[Stored data]
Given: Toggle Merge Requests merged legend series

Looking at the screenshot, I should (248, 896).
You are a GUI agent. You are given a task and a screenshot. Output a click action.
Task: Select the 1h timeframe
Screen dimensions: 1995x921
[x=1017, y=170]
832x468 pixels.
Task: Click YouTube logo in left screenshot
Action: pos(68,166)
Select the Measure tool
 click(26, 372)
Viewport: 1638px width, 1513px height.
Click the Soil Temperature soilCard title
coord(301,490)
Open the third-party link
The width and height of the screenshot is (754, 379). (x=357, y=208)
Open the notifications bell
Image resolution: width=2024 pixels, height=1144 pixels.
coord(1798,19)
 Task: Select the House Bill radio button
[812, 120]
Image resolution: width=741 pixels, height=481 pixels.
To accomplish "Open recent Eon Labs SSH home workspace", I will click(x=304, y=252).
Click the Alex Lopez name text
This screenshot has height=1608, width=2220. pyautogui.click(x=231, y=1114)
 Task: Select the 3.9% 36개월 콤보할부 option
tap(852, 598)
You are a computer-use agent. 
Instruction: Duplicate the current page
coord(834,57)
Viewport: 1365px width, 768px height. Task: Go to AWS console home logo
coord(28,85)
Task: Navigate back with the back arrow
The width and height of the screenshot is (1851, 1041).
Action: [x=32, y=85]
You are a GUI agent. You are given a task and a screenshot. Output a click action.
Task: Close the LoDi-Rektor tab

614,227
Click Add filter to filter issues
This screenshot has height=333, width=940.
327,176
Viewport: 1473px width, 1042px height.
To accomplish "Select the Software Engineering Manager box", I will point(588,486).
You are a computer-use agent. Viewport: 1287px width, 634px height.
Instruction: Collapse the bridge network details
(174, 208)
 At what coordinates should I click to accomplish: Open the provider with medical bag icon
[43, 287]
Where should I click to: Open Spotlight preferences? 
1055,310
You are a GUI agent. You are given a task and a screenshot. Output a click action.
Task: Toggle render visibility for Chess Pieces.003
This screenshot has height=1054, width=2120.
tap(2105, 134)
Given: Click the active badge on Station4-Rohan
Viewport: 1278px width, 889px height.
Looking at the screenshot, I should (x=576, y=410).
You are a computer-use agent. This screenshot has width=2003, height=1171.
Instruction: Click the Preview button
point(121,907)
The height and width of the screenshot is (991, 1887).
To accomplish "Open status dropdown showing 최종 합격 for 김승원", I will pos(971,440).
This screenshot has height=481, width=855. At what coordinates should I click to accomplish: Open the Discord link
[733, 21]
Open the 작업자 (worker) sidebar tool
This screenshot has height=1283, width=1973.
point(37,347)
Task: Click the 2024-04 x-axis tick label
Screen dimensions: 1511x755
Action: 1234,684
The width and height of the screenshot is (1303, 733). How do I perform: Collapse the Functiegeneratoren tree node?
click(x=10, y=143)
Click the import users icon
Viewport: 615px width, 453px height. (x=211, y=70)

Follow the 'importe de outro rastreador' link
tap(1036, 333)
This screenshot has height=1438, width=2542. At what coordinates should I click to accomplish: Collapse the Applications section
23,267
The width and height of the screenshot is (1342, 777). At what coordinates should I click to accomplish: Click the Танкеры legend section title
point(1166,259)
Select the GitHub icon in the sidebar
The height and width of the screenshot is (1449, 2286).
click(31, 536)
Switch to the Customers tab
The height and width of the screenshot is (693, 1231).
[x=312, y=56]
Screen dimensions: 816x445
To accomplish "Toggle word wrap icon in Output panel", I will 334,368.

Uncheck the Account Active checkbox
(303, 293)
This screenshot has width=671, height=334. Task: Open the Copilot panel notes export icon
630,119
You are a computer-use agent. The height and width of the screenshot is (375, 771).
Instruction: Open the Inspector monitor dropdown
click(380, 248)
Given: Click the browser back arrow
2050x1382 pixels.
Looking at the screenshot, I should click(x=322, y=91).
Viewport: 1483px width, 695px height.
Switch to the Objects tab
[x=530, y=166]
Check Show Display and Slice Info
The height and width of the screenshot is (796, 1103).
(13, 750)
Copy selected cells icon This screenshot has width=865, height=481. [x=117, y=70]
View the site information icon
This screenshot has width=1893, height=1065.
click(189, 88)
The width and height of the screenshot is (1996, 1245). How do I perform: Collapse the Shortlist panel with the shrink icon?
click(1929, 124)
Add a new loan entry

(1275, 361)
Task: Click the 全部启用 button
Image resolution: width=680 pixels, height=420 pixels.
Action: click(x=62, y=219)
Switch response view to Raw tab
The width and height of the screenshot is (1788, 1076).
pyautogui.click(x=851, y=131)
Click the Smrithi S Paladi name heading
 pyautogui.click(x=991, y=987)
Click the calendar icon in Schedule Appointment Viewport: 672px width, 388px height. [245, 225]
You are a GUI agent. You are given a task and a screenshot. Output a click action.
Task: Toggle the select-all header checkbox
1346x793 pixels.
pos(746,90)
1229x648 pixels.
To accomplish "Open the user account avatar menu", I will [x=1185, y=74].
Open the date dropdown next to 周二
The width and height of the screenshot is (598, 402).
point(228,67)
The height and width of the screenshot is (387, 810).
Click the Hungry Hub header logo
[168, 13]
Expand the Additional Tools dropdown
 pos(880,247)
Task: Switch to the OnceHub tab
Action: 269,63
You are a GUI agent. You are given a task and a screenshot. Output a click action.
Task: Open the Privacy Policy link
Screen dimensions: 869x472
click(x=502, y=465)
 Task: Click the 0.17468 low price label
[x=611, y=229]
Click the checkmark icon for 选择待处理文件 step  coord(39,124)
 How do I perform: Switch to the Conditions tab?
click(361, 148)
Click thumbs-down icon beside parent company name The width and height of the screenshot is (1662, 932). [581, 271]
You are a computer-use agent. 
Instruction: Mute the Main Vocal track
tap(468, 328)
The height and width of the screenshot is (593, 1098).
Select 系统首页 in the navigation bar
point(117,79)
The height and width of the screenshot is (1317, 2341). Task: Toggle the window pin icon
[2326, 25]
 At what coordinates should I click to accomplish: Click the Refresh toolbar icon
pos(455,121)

• _WHAT IS NEEDED_
Scan the entries and show every line in which the word "will" is found.

• _FINAL ANSWER_
To accomplish "Open recent Eon Labs SSH home workspace", I will click(x=304, y=252).
To accomplish "Select the Software Engineering Manager box", I will point(588,486).
To accomplish "Open status dropdown showing 최종 합격 for 김승원", I will pos(971,440).
To accomplish "Toggle word wrap icon in Output panel", I will 334,368.
To accomplish "Open the user account avatar menu", I will [x=1185, y=74].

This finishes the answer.